TreeMix Edge Summaries

TreeMix full plotting requires its own tree layout and covariance residual logic. In this module, TreeMix internal *.edges.gz and *.treeout.gz outputs are imported as a compact graph summary so migration and tree edges can still be inspected in the same tidy workflow. When a matching *.vertices.gz file is available next to an *.edges.gz file, import_introgression() uses it to keep the TreeMix drift-coordinate layout instead of falling back to a generic graph. The lightweight graph labels population tips only; internal TreeMix node identifiers are kept out of the display.

treemix_edges <- import_introgression(
  ggpop_extdata("introgression", "treemix", "treemix.M1.edges.gz"),
  type = "treemix"
)
table(treemix_edges$stat)
#> 
#> migration      tree 
#>         1         7
plot_introgression(treemix_edges)

TreeMix graph plotted in drift coordinates.
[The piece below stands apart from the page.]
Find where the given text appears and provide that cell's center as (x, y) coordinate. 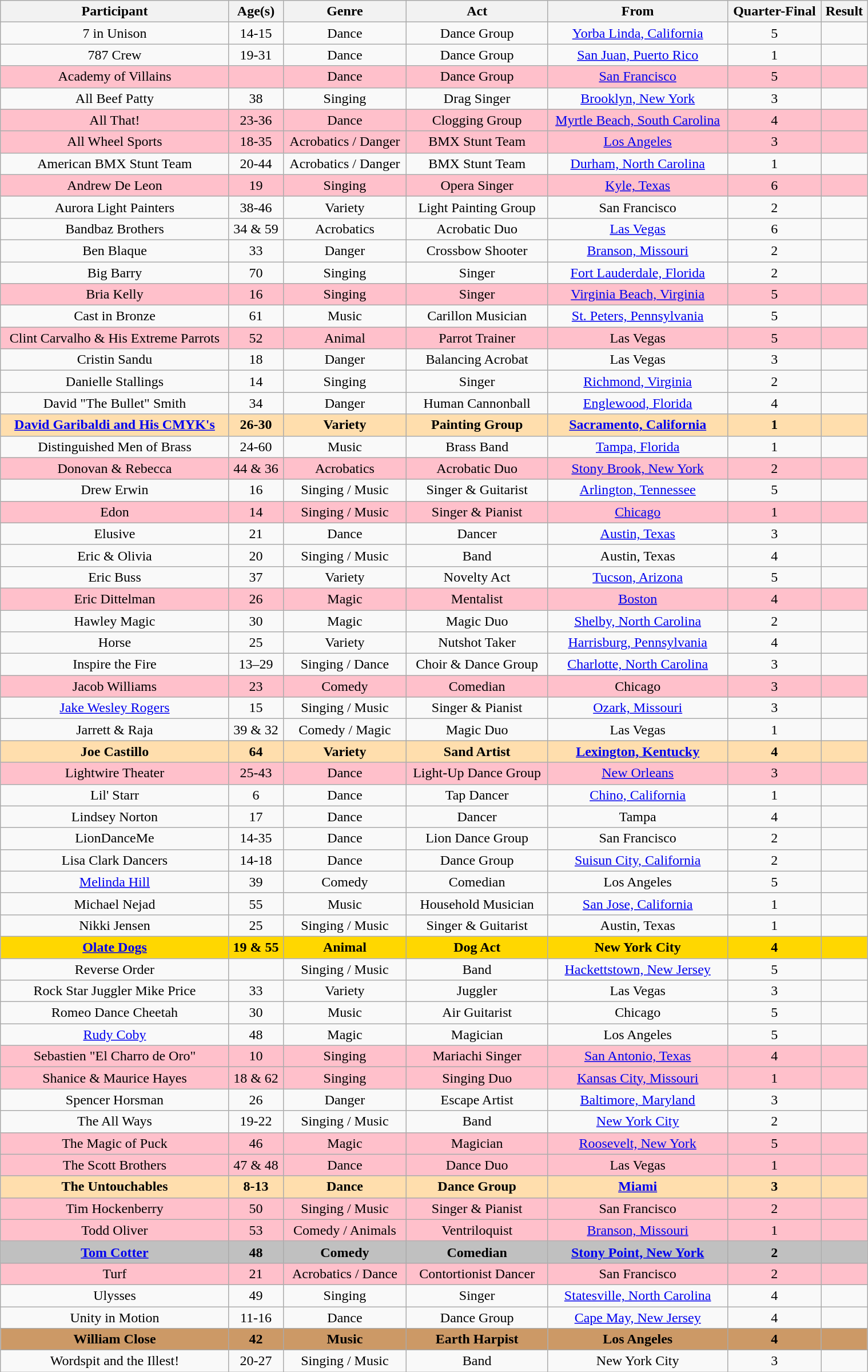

Grey tree edges connect population tips and internal nodes, while a red curved arrow marks the migration edge.

Covariance residual heatmaps, migration-model comparison, and full TreeMix diagnostics are intentionally left for a dedicated TreeMix API rather than being folded into the generic introgression layer.

Layered Path

Use ggpop() plus geom_introgression() when composing with additional ggplot layers.

dsuite_windows |>
  ggpop() +
  geom_introgression(stat = "D")

Layered introgression plot using ggpop plus geom_introgression. D statistic windows are drawn as chromosome-wise Manhattan-like points over the genome.